Write the entries below out again without a single difference.

Top of Data supplied

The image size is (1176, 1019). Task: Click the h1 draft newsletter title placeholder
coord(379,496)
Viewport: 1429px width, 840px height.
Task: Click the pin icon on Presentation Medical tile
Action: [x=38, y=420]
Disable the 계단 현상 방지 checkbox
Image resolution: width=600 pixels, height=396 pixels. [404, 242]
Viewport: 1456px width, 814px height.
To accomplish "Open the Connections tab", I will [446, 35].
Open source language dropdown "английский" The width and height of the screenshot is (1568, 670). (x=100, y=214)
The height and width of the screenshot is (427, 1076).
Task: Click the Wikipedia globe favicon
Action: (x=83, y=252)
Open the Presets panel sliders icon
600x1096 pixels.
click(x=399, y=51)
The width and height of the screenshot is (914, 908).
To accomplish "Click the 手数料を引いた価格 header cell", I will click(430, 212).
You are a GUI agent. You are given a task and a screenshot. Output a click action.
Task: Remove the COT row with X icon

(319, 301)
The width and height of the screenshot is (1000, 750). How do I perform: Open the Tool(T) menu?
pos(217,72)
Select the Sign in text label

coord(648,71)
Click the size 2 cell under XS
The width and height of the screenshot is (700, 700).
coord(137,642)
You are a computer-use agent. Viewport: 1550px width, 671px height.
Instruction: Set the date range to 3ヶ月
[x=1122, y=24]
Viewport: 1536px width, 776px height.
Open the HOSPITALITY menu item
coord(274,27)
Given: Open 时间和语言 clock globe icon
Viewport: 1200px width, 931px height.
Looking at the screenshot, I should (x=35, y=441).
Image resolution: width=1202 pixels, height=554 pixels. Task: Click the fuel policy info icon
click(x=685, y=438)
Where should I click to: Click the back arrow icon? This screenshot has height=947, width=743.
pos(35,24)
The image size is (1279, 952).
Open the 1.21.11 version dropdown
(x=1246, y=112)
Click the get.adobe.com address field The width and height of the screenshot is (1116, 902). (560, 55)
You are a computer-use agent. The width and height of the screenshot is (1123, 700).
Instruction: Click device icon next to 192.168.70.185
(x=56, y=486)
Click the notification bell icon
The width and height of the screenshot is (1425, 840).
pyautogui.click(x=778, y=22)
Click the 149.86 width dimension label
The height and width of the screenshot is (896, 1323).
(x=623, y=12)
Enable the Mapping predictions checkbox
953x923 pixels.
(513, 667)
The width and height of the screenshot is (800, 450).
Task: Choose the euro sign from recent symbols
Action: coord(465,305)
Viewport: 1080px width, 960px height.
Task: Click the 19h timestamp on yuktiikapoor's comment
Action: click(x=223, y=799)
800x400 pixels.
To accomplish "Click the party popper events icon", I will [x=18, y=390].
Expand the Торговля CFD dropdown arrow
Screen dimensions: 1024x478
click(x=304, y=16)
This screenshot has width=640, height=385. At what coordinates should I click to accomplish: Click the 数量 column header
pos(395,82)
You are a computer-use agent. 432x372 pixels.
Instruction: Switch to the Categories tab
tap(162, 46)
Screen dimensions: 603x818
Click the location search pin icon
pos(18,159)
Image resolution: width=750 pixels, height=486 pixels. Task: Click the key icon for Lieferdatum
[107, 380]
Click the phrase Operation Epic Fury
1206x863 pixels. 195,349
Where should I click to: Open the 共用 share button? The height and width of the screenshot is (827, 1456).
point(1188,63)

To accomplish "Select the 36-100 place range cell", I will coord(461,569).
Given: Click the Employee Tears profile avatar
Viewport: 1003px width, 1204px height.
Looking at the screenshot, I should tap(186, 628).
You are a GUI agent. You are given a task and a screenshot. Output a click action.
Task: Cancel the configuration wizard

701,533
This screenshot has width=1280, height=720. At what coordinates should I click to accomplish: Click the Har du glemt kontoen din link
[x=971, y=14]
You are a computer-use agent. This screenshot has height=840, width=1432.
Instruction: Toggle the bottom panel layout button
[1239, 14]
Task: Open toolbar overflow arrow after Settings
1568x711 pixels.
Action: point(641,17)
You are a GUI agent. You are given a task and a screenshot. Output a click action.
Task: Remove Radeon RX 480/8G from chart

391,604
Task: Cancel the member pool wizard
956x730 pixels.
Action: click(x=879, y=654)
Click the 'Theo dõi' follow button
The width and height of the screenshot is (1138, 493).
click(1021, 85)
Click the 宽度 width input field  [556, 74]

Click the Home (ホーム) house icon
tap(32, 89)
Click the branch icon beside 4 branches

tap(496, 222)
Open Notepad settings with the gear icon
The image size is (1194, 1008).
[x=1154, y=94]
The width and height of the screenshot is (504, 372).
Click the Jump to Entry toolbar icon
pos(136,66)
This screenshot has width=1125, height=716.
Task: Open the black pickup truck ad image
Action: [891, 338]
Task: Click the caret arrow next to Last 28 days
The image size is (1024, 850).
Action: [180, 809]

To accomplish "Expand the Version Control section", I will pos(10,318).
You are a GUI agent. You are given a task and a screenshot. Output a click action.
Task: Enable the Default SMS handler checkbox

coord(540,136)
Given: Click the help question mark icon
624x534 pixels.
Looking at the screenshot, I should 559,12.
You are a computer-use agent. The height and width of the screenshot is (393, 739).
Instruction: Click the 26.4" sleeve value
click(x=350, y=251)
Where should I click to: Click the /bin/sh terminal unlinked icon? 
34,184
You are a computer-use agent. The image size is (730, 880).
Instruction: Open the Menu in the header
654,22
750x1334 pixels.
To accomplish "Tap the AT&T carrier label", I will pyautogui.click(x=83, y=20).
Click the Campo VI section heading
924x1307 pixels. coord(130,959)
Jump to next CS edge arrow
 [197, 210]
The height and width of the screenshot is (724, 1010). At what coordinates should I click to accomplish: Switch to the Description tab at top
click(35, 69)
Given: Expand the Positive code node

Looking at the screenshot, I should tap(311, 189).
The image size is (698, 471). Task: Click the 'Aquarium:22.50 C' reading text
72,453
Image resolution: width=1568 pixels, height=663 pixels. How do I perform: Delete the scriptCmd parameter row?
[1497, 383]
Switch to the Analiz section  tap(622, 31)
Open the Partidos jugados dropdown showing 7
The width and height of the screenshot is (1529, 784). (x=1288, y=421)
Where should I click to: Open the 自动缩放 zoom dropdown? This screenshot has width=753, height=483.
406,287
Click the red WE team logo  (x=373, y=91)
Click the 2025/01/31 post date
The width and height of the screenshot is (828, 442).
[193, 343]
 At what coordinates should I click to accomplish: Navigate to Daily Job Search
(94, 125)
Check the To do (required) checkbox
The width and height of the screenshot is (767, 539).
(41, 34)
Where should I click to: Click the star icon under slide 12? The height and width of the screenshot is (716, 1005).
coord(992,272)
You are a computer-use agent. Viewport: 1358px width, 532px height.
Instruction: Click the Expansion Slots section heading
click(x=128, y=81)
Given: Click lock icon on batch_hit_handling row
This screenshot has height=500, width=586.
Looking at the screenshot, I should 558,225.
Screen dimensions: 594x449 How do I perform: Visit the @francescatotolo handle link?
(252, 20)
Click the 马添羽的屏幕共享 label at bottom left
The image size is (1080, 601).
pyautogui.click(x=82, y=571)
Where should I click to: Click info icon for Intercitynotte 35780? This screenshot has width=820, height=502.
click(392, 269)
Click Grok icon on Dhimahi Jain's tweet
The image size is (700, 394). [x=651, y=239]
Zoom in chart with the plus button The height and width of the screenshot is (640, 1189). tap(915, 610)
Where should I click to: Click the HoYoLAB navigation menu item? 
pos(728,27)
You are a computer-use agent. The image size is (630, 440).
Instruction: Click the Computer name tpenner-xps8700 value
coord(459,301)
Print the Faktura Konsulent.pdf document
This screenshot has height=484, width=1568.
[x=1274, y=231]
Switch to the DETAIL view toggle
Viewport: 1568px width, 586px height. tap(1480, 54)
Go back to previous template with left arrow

Bottom of Data supplied

[Response to the task]
The image size is (1176, 1019). Task: Click the h1 draft newsletter title placeholder
coord(379,496)
Viewport: 1429px width, 840px height.
Task: Click the pin icon on Presentation Medical tile
Action: [x=38, y=420]
Disable the 계단 현상 방지 checkbox
Image resolution: width=600 pixels, height=396 pixels. [404, 242]
Viewport: 1456px width, 814px height.
To accomplish "Open the Connections tab", I will [446, 35].
Open source language dropdown "английский" The width and height of the screenshot is (1568, 670). (x=100, y=214)
The height and width of the screenshot is (427, 1076).
Task: Click the Wikipedia globe favicon
Action: (x=83, y=252)
Open the Presets panel sliders icon
600x1096 pixels.
click(x=399, y=51)
The width and height of the screenshot is (914, 908).
To accomplish "Click the 手数料を引いた価格 header cell", I will click(430, 212).
You are a GUI agent. You are given a task and a screenshot. Output a click action.
Task: Remove the COT row with X icon

(319, 301)
The width and height of the screenshot is (1000, 750). How do I perform: Open the Tool(T) menu?
pos(217,72)
Select the Sign in text label

coord(648,71)
Click the size 2 cell under XS
The width and height of the screenshot is (700, 700).
coord(137,642)
You are a computer-use agent. Viewport: 1550px width, 671px height.
Instruction: Set the date range to 3ヶ月
[x=1122, y=24]
Viewport: 1536px width, 776px height.
Open the HOSPITALITY menu item
coord(274,27)
Given: Open 时间和语言 clock globe icon
Viewport: 1200px width, 931px height.
Looking at the screenshot, I should (x=35, y=441).
Image resolution: width=1202 pixels, height=554 pixels. Task: Click the fuel policy info icon
click(x=685, y=438)
Where should I click to: Click the back arrow icon? This screenshot has height=947, width=743.
pos(35,24)
The image size is (1279, 952).
Open the 1.21.11 version dropdown
(x=1246, y=112)
Click the get.adobe.com address field The width and height of the screenshot is (1116, 902). (560, 55)
You are a computer-use agent. The width and height of the screenshot is (1123, 700).
Instruction: Click device icon next to 192.168.70.185
(x=56, y=486)
Click the notification bell icon
The width and height of the screenshot is (1425, 840).
pyautogui.click(x=778, y=22)
Click the 149.86 width dimension label
The height and width of the screenshot is (896, 1323).
(x=623, y=12)
Enable the Mapping predictions checkbox
953x923 pixels.
(513, 667)
The width and height of the screenshot is (800, 450).
Task: Choose the euro sign from recent symbols
Action: coord(465,305)
Viewport: 1080px width, 960px height.
Task: Click the 19h timestamp on yuktiikapoor's comment
Action: click(x=223, y=799)
800x400 pixels.
To accomplish "Click the party popper events icon", I will [x=18, y=390].
Expand the Торговля CFD dropdown arrow
Screen dimensions: 1024x478
click(x=304, y=16)
This screenshot has width=640, height=385. At what coordinates should I click to accomplish: Click the 数量 column header
pos(395,82)
You are a computer-use agent. 432x372 pixels.
Instruction: Switch to the Categories tab
tap(162, 46)
Screen dimensions: 603x818
Click the location search pin icon
pos(18,159)
Image resolution: width=750 pixels, height=486 pixels. Task: Click the key icon for Lieferdatum
[107, 380]
Click the phrase Operation Epic Fury
1206x863 pixels. 195,349
Where should I click to: Open the 共用 share button? The height and width of the screenshot is (827, 1456).
point(1188,63)

To accomplish "Select the 36-100 place range cell", I will coord(461,569).
Given: Click the Employee Tears profile avatar
Viewport: 1003px width, 1204px height.
Looking at the screenshot, I should tap(186, 628).
You are a GUI agent. You are given a task and a screenshot. Output a click action.
Task: Cancel the configuration wizard

701,533
This screenshot has width=1280, height=720. At what coordinates should I click to accomplish: Click the Har du glemt kontoen din link
[x=971, y=14]
You are a computer-use agent. This screenshot has height=840, width=1432.
Instruction: Toggle the bottom panel layout button
[1239, 14]
Task: Open toolbar overflow arrow after Settings
1568x711 pixels.
Action: point(641,17)
You are a GUI agent. You are given a task and a screenshot. Output a click action.
Task: Remove Radeon RX 480/8G from chart

391,604
Task: Cancel the member pool wizard
956x730 pixels.
Action: click(x=879, y=654)
Click the 'Theo dõi' follow button
The width and height of the screenshot is (1138, 493).
click(1021, 85)
Click the 宽度 width input field  [556, 74]

Click the Home (ホーム) house icon
tap(32, 89)
Click the branch icon beside 4 branches

tap(496, 222)
Open Notepad settings with the gear icon
The image size is (1194, 1008).
[x=1154, y=94]
The width and height of the screenshot is (504, 372).
Click the Jump to Entry toolbar icon
pos(136,66)
This screenshot has width=1125, height=716.
Task: Open the black pickup truck ad image
Action: [891, 338]
Task: Click the caret arrow next to Last 28 days
The image size is (1024, 850).
Action: [180, 809]

To accomplish "Expand the Version Control section", I will pos(10,318).
You are a GUI agent. You are given a task and a screenshot. Output a click action.
Task: Enable the Default SMS handler checkbox

coord(540,136)
Given: Click the help question mark icon
624x534 pixels.
Looking at the screenshot, I should 559,12.
You are a computer-use agent. The height and width of the screenshot is (393, 739).
Instruction: Click the 26.4" sleeve value
click(x=350, y=251)
Where should I click to: Click the /bin/sh terminal unlinked icon? 
34,184
You are a computer-use agent. The image size is (730, 880).
Instruction: Open the Menu in the header
654,22
750x1334 pixels.
To accomplish "Tap the AT&T carrier label", I will pyautogui.click(x=83, y=20).
Click the Campo VI section heading
924x1307 pixels. coord(130,959)
Jump to next CS edge arrow
 [197, 210]
The height and width of the screenshot is (724, 1010). At what coordinates should I click to accomplish: Switch to the Description tab at top
click(35, 69)
Given: Expand the Positive code node

Looking at the screenshot, I should tap(311, 189).
The image size is (698, 471). Task: Click the 'Aquarium:22.50 C' reading text
72,453
Image resolution: width=1568 pixels, height=663 pixels. How do I perform: Delete the scriptCmd parameter row?
[1497, 383]
Switch to the Analiz section  tap(622, 31)
Open the Partidos jugados dropdown showing 7
The width and height of the screenshot is (1529, 784). (x=1288, y=421)
Where should I click to: Open the 自动缩放 zoom dropdown? This screenshot has width=753, height=483.
406,287
Click the red WE team logo  (x=373, y=91)
Click the 2025/01/31 post date
The width and height of the screenshot is (828, 442).
[193, 343]
 At what coordinates should I click to accomplish: Navigate to Daily Job Search
(94, 125)
Check the To do (required) checkbox
The width and height of the screenshot is (767, 539).
(41, 34)
Where should I click to: Click the star icon under slide 12? The height and width of the screenshot is (716, 1005).
coord(992,272)
You are a computer-use agent. Viewport: 1358px width, 532px height.
Instruction: Click the Expansion Slots section heading
click(x=128, y=81)
Given: Click lock icon on batch_hit_handling row
This screenshot has height=500, width=586.
Looking at the screenshot, I should 558,225.
Screen dimensions: 594x449 How do I perform: Visit the @francescatotolo handle link?
(252, 20)
Click the 马添羽的屏幕共享 label at bottom left
The image size is (1080, 601).
pyautogui.click(x=82, y=571)
Where should I click to: Click info icon for Intercitynotte 35780? This screenshot has width=820, height=502.
click(392, 269)
Click Grok icon on Dhimahi Jain's tweet
The image size is (700, 394). [x=651, y=239]
Zoom in chart with the plus button The height and width of the screenshot is (640, 1189). tap(915, 610)
Where should I click to: Click the HoYoLAB navigation menu item? 
pos(728,27)
You are a computer-use agent. The image size is (630, 440).
Instruction: Click the Computer name tpenner-xps8700 value
coord(459,301)
Print the Faktura Konsulent.pdf document
This screenshot has height=484, width=1568.
[x=1274, y=231]
Switch to the DETAIL view toggle
Viewport: 1568px width, 586px height. tap(1480, 54)
Go back to previous template with left arrow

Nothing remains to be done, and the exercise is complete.